Since most of you sit a good portion of the day, you might also engage in some simple stretching exercises to combat the stiffening of your muscles and the development of arthritis in your joints.  Stretches while sitting are safe and easy to do for most everyone.  Here is a set of stretches I found on an Osteopathy site in London, England that you can download.  Download Here I just did them and they took about a minute and a half to do the whole set.  Don’t forget to do both right and left sides, even though only one side is shown.  Or if you would like a whole book of stretches designed to do while at your deck in your office then go here: Book.
The idea is to make getting up from a chair a graceful, easy process.  As much as we want to believe in such a thing as a fitness plateau where we have done the work to achieve a certain level of capacity and can now coast on our past efforts, this is a fantasy.  In the human body, like so many other areas of life, if you are not working to climb uphill, you are sliding downhill.  There are no plateaus.  The body needs challenging stimulus regularly and the brain needs challenging stimulus regularly.  Fortunately both of these needs can be met with regular exercise that always pushes our limits.  The body is very efficient and will trim away anything we don’t convince it that we need.  It only supports the minimum necessary brain or muscle tissue essential to get the demands met.  So we have to decide just what level of functioning we want to have available to us when our needs are at their highest.  That is the level we have to train for on a regular basis, otherwise it won’t be there for us.

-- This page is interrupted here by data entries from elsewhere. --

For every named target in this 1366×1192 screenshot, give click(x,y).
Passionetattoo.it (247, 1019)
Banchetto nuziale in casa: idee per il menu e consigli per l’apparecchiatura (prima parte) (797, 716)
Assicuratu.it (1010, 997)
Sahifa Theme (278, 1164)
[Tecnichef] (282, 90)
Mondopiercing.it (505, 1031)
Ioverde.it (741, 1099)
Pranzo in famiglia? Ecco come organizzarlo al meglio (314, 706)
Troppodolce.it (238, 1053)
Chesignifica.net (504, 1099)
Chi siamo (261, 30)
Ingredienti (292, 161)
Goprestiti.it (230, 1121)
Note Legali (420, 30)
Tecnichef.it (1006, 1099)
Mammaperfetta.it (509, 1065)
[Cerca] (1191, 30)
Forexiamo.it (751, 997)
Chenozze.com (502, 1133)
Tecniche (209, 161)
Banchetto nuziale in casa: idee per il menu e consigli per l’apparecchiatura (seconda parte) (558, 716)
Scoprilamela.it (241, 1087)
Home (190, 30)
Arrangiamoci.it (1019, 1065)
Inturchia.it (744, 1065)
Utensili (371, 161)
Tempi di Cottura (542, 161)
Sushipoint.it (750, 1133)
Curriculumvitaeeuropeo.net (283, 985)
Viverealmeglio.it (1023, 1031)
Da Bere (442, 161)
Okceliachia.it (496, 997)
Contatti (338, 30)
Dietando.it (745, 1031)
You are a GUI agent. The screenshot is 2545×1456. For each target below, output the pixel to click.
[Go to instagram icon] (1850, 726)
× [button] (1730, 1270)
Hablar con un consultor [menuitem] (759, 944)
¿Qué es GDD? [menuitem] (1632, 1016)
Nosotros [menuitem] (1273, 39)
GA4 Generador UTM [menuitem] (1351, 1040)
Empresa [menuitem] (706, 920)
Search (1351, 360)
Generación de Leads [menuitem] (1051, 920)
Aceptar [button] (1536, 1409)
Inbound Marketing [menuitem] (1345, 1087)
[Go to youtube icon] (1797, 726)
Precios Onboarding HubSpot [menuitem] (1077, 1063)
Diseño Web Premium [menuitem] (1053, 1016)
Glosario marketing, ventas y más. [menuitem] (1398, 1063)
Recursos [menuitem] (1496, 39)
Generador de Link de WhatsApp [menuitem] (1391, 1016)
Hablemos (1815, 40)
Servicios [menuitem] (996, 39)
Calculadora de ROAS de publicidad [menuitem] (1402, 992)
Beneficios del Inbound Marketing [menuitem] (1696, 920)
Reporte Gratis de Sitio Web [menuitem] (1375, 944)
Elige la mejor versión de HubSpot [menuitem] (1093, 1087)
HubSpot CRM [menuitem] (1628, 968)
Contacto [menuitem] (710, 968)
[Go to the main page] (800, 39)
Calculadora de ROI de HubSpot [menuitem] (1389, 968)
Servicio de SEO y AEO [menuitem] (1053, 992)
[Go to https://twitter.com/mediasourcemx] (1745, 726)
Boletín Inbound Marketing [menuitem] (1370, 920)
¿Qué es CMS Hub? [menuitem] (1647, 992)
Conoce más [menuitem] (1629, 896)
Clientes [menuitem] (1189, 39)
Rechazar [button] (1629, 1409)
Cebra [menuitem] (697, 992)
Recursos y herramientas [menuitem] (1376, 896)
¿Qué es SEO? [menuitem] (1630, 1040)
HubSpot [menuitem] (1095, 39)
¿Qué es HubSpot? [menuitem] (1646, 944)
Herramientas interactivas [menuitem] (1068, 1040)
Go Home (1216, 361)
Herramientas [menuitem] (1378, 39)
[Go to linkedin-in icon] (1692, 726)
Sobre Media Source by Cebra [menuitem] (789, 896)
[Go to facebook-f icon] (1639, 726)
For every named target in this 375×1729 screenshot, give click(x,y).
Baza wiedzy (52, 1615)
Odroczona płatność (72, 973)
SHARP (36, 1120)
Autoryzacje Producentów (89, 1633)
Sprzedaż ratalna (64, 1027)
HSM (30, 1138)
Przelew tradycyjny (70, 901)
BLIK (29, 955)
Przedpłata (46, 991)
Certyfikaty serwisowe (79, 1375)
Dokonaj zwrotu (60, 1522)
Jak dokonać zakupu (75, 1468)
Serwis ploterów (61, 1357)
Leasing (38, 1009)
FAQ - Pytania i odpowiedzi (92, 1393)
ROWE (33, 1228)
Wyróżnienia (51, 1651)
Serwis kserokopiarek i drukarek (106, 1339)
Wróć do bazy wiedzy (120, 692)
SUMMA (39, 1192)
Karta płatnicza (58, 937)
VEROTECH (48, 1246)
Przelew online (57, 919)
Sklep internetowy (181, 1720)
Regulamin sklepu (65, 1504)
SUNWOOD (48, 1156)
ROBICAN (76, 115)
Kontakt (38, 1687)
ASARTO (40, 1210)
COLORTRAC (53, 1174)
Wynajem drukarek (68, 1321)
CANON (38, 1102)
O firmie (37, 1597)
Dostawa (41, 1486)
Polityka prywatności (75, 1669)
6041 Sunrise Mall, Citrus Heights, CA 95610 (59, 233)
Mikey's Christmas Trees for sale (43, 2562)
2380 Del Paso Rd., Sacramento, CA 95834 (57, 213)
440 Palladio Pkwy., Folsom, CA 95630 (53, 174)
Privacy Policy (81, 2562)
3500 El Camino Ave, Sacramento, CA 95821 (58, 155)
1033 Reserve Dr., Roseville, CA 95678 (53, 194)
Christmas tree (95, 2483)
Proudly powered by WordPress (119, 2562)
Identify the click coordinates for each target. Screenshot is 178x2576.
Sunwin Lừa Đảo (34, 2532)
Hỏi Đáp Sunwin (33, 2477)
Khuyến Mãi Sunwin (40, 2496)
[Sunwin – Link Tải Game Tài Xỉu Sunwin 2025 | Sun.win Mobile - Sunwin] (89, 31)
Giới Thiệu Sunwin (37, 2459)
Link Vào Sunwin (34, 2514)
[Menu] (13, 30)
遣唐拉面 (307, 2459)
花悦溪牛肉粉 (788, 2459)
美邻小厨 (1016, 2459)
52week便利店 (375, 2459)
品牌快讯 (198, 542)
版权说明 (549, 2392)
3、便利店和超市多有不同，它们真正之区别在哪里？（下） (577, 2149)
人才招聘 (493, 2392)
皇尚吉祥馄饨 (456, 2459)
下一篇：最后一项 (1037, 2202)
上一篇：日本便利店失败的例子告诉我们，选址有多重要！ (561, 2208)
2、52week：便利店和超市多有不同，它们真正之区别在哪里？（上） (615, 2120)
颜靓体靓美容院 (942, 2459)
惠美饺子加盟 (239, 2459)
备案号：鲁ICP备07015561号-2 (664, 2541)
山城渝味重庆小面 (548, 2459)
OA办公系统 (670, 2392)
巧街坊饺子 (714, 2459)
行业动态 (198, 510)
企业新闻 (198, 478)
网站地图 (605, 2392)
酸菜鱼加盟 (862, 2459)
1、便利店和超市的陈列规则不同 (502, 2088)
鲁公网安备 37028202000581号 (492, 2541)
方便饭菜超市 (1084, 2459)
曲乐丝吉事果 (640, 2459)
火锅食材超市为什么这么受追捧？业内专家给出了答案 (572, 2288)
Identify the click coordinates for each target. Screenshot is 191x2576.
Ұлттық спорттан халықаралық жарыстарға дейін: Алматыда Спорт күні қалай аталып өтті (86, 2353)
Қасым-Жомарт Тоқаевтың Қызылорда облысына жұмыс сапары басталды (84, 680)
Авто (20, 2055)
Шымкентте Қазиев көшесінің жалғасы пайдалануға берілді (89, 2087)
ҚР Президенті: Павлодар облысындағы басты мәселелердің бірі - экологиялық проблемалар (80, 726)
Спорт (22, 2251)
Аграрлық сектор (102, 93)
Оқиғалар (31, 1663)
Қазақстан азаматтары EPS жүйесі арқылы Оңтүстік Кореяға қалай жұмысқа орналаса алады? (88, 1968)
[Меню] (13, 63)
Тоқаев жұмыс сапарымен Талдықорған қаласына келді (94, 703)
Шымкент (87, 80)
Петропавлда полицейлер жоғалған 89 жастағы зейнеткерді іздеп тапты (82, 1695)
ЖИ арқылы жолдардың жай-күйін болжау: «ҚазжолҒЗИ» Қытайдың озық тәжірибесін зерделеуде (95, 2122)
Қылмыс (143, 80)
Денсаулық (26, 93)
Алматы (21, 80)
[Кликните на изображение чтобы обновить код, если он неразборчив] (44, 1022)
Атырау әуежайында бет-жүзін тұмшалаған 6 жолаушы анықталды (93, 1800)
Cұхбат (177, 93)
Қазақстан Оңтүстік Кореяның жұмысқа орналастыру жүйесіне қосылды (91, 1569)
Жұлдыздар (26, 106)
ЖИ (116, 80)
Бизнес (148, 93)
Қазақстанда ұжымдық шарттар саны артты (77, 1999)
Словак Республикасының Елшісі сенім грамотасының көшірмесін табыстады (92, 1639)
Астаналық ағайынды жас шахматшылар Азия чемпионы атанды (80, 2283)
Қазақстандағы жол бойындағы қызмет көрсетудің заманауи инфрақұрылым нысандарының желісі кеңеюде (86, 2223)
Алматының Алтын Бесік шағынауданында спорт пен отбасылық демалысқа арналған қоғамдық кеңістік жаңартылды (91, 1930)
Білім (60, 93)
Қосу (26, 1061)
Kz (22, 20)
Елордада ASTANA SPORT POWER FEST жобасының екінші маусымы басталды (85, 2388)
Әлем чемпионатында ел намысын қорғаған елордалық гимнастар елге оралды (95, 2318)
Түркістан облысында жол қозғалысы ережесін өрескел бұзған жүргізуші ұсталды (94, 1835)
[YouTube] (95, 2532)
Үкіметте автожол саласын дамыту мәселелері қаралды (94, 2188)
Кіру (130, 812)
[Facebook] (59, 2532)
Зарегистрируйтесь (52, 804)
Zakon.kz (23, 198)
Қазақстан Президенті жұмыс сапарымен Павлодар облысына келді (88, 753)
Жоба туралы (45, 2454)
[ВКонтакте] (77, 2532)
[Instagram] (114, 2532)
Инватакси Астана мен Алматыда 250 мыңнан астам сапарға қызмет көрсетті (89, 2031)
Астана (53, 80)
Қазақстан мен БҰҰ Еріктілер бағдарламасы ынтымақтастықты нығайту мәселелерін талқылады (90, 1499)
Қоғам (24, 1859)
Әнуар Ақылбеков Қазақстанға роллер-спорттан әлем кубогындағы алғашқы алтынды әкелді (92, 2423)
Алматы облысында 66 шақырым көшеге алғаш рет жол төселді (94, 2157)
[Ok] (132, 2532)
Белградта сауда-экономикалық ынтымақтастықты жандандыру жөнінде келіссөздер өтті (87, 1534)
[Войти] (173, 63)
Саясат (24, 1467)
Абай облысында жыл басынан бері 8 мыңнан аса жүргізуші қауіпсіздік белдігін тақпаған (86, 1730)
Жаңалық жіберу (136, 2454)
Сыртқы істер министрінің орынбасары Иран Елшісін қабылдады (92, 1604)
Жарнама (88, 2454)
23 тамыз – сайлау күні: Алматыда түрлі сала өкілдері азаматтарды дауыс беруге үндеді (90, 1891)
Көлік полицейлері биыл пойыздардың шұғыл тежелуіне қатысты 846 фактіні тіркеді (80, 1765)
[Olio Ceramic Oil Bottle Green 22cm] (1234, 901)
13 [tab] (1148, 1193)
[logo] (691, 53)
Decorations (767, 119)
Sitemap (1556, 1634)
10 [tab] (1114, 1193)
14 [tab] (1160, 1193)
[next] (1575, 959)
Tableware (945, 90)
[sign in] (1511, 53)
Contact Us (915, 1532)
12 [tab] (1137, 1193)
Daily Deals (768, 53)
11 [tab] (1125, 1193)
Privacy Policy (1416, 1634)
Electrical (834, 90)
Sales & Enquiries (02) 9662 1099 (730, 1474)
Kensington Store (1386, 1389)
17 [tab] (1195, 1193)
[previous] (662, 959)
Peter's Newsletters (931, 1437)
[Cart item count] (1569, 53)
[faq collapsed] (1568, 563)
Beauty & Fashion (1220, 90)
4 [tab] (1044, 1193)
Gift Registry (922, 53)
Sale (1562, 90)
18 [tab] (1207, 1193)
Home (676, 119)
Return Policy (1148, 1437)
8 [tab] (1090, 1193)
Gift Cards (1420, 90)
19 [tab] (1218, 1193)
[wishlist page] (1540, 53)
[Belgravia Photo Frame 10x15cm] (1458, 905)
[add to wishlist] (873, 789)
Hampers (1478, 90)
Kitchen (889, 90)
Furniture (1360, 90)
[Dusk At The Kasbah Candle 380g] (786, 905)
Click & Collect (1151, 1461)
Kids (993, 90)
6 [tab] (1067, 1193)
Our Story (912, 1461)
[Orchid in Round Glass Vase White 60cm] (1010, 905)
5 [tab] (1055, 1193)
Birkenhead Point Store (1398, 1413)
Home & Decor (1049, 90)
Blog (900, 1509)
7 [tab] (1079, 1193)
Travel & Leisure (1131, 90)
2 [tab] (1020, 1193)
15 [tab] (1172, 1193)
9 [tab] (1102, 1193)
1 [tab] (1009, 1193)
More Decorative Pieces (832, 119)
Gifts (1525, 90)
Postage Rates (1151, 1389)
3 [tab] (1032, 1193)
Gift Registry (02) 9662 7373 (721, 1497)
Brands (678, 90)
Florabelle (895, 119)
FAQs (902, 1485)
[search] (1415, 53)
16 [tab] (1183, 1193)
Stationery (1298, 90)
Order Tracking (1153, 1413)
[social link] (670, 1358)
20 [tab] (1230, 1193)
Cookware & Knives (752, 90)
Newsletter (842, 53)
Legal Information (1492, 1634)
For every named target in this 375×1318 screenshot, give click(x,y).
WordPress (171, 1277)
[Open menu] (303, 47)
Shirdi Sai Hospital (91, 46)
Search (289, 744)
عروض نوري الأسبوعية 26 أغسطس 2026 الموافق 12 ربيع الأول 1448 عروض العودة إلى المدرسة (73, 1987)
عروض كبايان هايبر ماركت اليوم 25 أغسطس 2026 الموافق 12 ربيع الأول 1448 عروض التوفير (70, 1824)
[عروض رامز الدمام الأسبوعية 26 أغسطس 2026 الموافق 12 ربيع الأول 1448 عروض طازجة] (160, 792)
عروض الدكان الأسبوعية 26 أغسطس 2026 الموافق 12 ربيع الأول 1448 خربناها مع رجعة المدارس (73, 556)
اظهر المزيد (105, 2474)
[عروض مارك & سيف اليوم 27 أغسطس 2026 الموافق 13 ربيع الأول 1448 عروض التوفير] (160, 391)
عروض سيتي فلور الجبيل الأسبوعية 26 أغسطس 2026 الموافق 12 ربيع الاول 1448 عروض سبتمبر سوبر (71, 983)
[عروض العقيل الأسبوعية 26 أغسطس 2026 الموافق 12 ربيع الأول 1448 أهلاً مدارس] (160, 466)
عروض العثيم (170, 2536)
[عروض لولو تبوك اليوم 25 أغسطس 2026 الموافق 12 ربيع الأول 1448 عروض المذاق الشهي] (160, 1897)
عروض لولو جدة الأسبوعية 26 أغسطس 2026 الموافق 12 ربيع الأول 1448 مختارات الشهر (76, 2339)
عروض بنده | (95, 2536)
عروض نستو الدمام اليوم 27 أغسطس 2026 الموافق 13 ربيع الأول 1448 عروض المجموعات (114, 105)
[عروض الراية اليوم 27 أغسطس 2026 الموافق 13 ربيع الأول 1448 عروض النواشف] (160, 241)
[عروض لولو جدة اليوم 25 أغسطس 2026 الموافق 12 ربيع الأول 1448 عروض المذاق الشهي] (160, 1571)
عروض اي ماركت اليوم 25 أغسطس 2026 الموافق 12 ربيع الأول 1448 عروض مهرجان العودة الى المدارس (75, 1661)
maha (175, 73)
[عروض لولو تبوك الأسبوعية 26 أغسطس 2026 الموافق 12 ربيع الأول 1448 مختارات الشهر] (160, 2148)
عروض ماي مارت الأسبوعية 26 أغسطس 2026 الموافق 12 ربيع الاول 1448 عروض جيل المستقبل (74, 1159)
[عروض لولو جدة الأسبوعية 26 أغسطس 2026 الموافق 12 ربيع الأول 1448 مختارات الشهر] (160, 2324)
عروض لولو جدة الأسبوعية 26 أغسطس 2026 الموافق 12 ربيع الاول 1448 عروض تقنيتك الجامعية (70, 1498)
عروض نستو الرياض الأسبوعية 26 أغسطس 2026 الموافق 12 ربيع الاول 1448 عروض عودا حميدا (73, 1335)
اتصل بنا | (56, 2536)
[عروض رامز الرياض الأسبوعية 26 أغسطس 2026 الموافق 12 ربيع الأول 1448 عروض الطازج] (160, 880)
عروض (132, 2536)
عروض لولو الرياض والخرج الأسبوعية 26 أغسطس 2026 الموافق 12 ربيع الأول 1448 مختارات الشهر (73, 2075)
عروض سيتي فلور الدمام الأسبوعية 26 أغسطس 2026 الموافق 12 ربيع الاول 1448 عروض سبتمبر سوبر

I see too many seniors who tell me that getting old is not a good thing.  They suffer too much of the time from too many aches and pains.  They lose their memories and their ability to think clearly.  This is not a necessary a consequence of aging, it is the consequence of doing less and expecting less from ourselves.  Some say they are retired and just want to relax.  This is the prescription for degeneration.  To have a vital and enjoyable old age means keeping up an energetic lifestyle.  The couch and television are a short cut to poor health physically and mentally.

So stay alive, stay healthy, stay vital and enjoy life.